Heithaus Haven and Tikkun Olam


Heithaus Haven and Tikkun Olam

Bob Cropf 

My thanks to Harold and Ken for getting us started with their inaugural essays on the purpose and meaning of Heithaus Haven. In this brief essay, I want to riff off their notions of “haven” and “shalom.” I think they are onto something that is central to the new endeavor that we are launching with this blog and website.

In the Jewish community, which I have been a part of since marrying a Jew nearly 30 years ago, the two words of haven or home and shalom are inextricably linked. According to Jewish tradition, the home should be a haven or, to be more accurate, a sanctuary. Quoting Anita Diament from her classic, Living a Jewish Life, "Shalom comes from the root shalem, which means ‘complete’ or ‘whole’"(1) (her italics).  She also says the Hebrew words for the goal of a peaceful home is shalom bayit, which does not mean a quiet home but a whole one.

This last point has particular significance in light of the recent turmoil on campus. I would argue that the current disharmony, which has deprived us of our peace and quiet, is the result of many of us seeking a more whole, or holy, community. This leads us to another Hebrew term, tikkun olam, which roughly translated means "to repair the world."


To Jews, tikkun olam has connotations of social justice, which clearly resonates with SLU’s Mission Statement. What many of us have been doing these past few months with our letter writing and other forms of activism have been examples of tikkun olam. In our case, we perceive that our small piece of the world, SLU, is broken and we have set ourselves the task of individually and collectively trying to fix it. To make our community, as my colleague, Harold Bush says in his essay, the way it ought to be (paraphrasing his quote from C. Plantinga).

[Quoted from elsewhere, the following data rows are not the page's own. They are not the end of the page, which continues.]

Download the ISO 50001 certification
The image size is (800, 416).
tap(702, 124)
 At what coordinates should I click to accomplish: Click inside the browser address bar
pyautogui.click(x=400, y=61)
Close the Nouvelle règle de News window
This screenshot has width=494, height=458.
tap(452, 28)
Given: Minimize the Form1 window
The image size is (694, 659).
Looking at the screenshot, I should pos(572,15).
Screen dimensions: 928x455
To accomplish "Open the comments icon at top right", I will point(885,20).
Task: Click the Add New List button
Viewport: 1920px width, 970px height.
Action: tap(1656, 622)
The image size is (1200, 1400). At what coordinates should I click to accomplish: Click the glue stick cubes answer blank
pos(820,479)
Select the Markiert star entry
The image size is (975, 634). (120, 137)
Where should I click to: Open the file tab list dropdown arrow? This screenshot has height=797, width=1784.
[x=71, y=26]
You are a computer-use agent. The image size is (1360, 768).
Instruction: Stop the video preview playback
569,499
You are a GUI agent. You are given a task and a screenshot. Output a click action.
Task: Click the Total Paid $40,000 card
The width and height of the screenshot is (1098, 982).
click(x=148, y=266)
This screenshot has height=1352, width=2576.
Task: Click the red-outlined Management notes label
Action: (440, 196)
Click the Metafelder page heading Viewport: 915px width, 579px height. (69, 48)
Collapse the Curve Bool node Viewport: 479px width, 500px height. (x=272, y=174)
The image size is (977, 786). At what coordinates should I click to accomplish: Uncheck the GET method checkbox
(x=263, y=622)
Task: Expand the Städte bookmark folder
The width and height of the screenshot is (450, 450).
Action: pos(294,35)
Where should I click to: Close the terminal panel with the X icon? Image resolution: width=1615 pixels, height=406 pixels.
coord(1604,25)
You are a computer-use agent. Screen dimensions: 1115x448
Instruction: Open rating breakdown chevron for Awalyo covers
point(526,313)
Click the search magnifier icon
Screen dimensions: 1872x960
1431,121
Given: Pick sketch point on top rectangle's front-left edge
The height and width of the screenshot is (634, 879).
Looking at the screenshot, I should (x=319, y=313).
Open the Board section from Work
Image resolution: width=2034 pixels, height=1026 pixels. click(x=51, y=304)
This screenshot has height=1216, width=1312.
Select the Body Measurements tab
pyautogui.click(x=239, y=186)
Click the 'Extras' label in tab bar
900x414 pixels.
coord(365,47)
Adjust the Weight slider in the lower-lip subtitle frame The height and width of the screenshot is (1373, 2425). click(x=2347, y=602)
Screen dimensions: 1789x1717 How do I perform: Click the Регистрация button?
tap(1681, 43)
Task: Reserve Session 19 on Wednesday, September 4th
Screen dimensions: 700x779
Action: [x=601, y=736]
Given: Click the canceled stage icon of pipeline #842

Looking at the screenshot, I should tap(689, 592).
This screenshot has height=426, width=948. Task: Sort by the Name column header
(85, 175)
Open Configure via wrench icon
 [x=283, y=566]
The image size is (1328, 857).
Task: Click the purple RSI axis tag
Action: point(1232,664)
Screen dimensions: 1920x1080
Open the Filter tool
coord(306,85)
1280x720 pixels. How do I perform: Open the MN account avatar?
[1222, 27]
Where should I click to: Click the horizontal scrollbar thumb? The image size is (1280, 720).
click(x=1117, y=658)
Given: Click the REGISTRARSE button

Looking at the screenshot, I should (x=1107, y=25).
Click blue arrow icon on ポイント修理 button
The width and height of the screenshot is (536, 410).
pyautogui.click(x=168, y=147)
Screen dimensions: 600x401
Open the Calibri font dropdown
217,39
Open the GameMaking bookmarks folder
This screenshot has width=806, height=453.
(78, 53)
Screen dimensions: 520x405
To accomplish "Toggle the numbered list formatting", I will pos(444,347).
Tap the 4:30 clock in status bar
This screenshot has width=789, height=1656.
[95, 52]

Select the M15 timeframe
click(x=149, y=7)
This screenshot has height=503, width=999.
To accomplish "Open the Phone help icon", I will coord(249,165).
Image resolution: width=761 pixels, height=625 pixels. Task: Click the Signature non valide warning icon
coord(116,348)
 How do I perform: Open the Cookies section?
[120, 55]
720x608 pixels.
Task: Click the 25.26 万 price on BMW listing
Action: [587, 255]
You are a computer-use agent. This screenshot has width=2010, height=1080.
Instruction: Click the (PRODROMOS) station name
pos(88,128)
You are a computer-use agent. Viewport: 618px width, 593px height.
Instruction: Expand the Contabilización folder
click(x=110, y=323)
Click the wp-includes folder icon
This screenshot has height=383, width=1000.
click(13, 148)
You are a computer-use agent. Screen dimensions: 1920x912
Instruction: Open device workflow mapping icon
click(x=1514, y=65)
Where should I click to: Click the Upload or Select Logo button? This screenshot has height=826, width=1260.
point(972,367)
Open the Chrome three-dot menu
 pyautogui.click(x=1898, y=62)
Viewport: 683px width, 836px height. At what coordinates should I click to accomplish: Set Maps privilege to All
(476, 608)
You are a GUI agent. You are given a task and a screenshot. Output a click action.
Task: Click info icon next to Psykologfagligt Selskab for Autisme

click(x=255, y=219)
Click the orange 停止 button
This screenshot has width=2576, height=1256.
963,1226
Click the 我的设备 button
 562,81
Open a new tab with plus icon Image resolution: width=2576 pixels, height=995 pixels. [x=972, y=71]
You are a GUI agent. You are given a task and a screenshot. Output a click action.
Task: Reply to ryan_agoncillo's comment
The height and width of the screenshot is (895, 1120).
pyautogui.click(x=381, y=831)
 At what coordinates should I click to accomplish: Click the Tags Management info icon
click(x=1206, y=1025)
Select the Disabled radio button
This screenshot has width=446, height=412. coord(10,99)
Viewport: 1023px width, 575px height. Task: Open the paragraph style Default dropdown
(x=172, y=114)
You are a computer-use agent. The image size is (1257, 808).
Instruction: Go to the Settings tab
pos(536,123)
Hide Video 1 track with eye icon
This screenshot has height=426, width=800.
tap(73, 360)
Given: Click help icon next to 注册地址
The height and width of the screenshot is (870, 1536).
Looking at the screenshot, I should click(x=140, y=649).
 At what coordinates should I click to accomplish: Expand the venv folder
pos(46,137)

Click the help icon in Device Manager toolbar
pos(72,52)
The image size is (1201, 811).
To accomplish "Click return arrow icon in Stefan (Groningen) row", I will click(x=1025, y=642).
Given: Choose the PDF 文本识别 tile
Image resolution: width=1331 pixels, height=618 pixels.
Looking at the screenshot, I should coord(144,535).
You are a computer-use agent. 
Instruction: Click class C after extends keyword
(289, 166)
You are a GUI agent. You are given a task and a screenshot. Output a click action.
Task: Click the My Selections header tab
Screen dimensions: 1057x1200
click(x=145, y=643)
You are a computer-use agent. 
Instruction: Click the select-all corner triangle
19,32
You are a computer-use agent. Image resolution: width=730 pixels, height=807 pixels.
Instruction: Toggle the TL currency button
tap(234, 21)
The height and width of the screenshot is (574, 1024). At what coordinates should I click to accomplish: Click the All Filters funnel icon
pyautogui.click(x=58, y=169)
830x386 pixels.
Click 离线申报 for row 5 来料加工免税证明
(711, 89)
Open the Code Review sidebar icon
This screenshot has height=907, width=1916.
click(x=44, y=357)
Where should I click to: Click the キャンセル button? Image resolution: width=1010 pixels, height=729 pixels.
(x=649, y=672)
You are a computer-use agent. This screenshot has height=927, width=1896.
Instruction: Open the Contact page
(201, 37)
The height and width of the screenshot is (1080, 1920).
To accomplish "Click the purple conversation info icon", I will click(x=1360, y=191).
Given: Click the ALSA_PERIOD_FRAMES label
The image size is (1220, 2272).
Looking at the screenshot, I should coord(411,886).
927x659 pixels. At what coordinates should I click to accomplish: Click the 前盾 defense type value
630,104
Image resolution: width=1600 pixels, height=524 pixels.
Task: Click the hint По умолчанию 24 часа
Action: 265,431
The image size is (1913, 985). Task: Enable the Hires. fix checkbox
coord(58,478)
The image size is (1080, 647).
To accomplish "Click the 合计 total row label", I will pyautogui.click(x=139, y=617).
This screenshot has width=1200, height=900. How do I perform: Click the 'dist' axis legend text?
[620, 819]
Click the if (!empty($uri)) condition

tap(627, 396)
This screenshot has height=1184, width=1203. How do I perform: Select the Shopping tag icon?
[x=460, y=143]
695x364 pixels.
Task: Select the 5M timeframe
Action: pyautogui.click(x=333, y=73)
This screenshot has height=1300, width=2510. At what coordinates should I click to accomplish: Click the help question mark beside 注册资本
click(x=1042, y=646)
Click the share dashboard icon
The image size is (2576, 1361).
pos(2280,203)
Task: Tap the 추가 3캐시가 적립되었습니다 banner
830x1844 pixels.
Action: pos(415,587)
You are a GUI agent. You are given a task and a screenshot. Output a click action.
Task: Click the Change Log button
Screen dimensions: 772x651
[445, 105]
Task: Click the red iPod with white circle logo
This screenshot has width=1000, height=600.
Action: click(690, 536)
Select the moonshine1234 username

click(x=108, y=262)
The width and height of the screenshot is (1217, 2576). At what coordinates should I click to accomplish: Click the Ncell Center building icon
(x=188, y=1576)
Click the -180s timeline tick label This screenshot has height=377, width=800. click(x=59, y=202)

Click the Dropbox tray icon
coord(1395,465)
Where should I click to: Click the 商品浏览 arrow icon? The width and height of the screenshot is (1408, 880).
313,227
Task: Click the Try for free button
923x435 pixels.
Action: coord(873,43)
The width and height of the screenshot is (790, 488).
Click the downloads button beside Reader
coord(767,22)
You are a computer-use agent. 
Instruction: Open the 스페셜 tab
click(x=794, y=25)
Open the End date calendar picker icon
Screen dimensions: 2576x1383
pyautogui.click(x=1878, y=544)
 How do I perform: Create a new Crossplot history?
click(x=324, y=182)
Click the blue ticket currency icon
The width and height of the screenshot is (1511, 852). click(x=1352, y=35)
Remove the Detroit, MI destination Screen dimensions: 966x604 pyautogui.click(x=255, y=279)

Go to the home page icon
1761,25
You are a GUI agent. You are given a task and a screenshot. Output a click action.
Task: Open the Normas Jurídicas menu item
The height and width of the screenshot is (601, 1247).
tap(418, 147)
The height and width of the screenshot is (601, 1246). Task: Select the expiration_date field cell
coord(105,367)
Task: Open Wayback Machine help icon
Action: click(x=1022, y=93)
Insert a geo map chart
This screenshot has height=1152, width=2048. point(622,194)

And what better place to begin working towards making SLU what it ought to be than to take as a model the life and work of a singular Jesuit, Fr. Claude Heithaus, who 59 years ago this month, performed his own world-changing act of tikkun olam? In the process, he made SLU one of the few havens for African-Americans who wanted to pursue a college education at that time. It is my hope that we can use Heithaus Haven to collectively envision a SLU for the 21st century that lives out the vision and ideals of Fr. Heithaus.

Footnotes:
(1) Anita Diament, Living a Jewish Life, p. 17




1 comment:

  1. Thank you Dr.Cropf (Bob) for your thoughtful commentary that links the concept of tikkun olam with the need to address and repair how policies, process, and procedures should be addressed in the new SLU. As an observant Jew, at least in the spiritual sense, I have often relied on my religious education that taught me the concept of tikkun olam. Dr. Cropf does a nice job here linking Father Heithaus's deeds to tikkun olam as well as to the new SLU we aspire to.